What needs to be done:
Locate every line in the records below that contains the string "screenshot" and copy each such line in full.

+++ Information shown

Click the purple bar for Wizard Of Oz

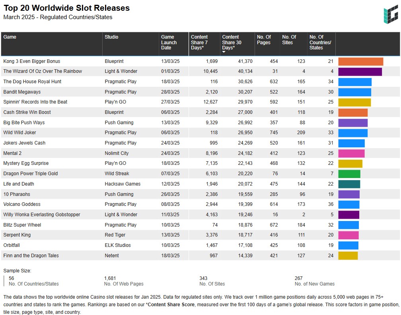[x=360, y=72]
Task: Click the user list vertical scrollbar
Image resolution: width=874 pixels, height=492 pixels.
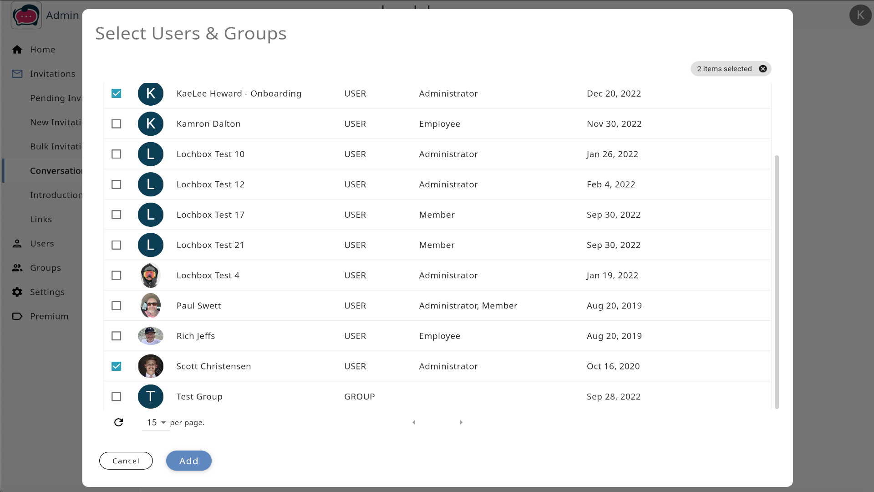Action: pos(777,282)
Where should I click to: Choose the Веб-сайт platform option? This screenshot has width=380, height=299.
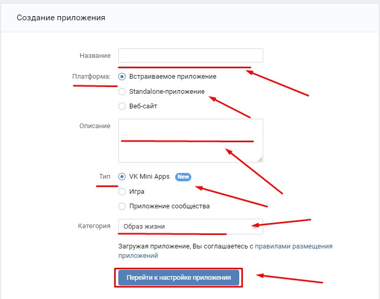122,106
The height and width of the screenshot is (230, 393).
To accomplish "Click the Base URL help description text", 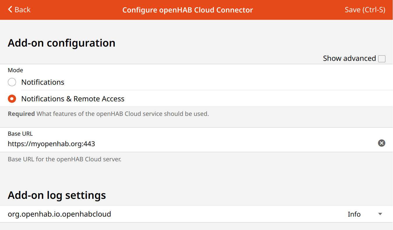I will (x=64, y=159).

++++++

Answer below:
Where should I click to: Choose the Веб-сайт platform option? This screenshot has width=380, height=299.
The height and width of the screenshot is (230, 393).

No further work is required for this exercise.